Barcelona is the most successful club in the competition, having won 31 Spanish Cup titles. Athletic Club have the second-most titles, with 23, while Real Madrid is third, with 19. Real Betis is the most recent winner, having defeated Valencia in the 2022 final held at the Estadio de La Cartuja.

History

In 1902, a competition under the name Copa de la Coronación was played after Juan de Astorquia, President of Bilbao Football Club, and Carlos Padrós, later president of Real Madrid, suggested a football tournament to celebrate the coronation of Spanish King Alfonso XIII. Four other teams joined Madrid FC for the competition: FC Barcelona, Club Español de Foot-Ball, New Foot-Ball de Madrid and Club Bizcaya (a team made up of players from Athletic Club and Bilbao FC), which eventually defeated Barcelona in the final. That cup is on display in the Athletic Bilbao museum and the club includes the victory in its honours list. Nevertheless, it is considered only the forerunner of the Copa del Rey.  The Royal Spanish Football Federation officially does not recognize it.

The Copa del Rey was Spain's football national championship from 1903 (the first edition won by Athletic Bilbao with Juan de Astorquia as captain and president) until the foundation of the Campeonato de Liga—League Championship—in 1928. It was initially known as the Copa del Ayuntamiento de Madrid (Madrid City Council's Cup). Between 1905 and 1932, it was known as the Copa de Su Majestad El Rey Alfonso XIII (His Majesty King Alfonso XIII's Cup). During the Second Spanish Republic, it was known as the Copa del Presidente de la República (President of the Republic Cup) or Copa de España (Spanish Cup) and during the years of Francisco Franco's Spanish State, it was known as the Copa de Su Excelencia El Generalísimo or Copa del Generalísimo (His Excellency, The Supreme General's Cup).

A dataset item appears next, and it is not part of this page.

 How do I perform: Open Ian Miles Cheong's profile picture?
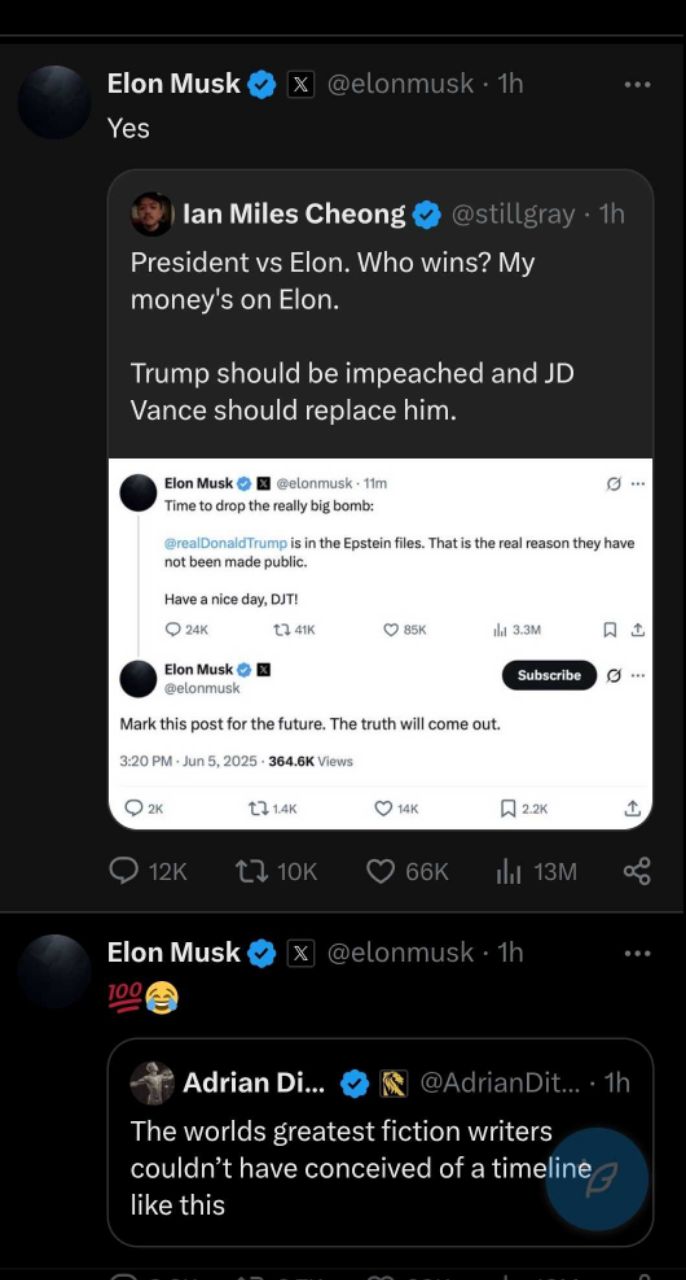point(152,213)
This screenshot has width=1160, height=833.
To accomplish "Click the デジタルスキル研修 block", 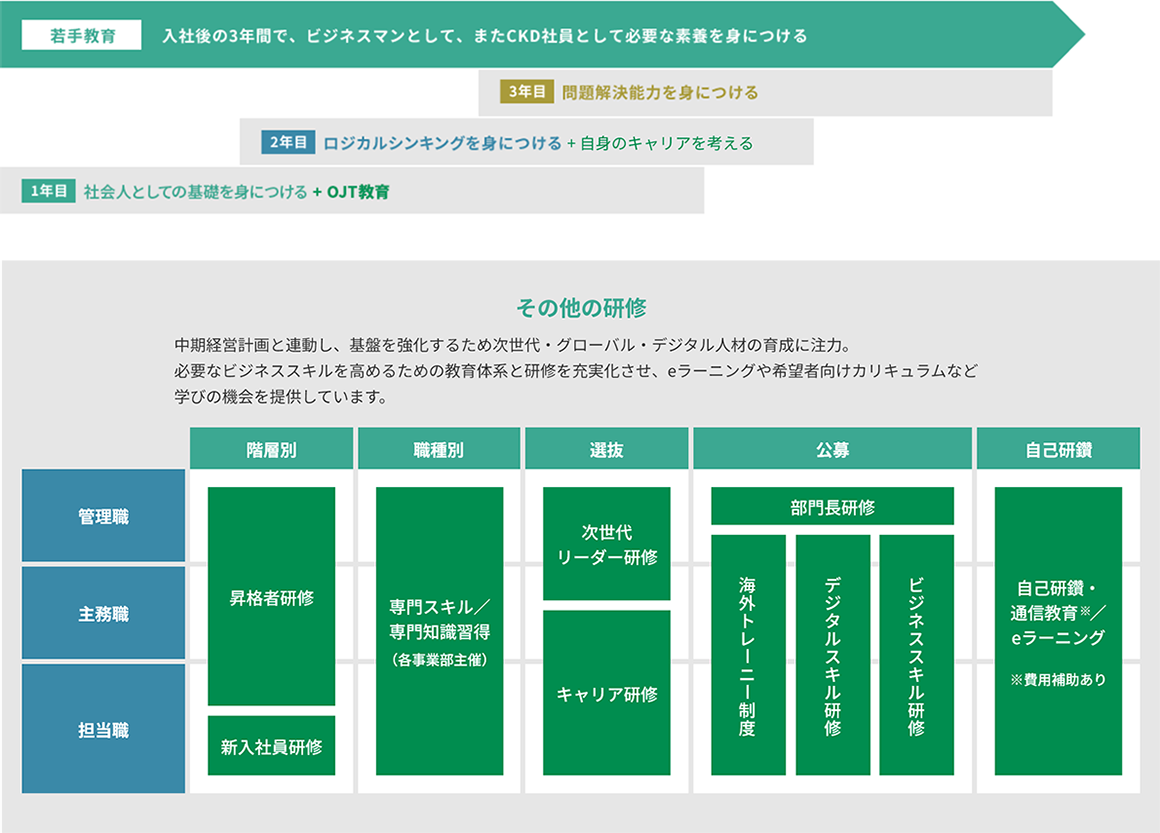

Athletic Bilbao were declared winners in 1904 after their opponents Español de Madrid failed to show up. In both 1910 and 1913, there was a split among the clubs and two rival associations, the Unión Española de Clubs de Fútbol and the Federación Española de Fútbol, organised rival competitions, the Copa UECF and the Copa FEF. In 1937, during the Spanish Civil War, clubs in the Republican area of Spain entered the Copa de la España Libre, with Levante beating their city rivals Valencia 1–0 in the final. Although in 2007 the Congress of Deputies urged the Royal Spanish Football Federation to recognise it as a Copa del Rey win for Levante, the governing body of Spanish football has not made a decision yet (as of 2008).

Because of the dispute regarding the 1902 competition, the statistics regarding the leading winners are also disputed. Barcelona have won the Copa 31 times; Athletic Bilbao are in second place, with either 23 or 24 titles, depending on the source.

Before the formation of La Liga in 1929, the competition was effectively a national championship. Teams qualified to enter via their regional leagues. Over the years, various formats, including group stages have been used. Reserve teams of the professional clubs, who compete in lower divisions of the league pyramid, were permitted to take part until 1990. For a number of years, only teams from the Primera División, Segunda A, about 23 teams from the Segunda B and the 17 Tercera División champions (or runners-up if the champion was a reserve team) were invited to enter, giving a total of 83. Amended rules for the 2019–20 edition led to the number of entrants increasing to 125, including winners of the regional divisions at the fifth level.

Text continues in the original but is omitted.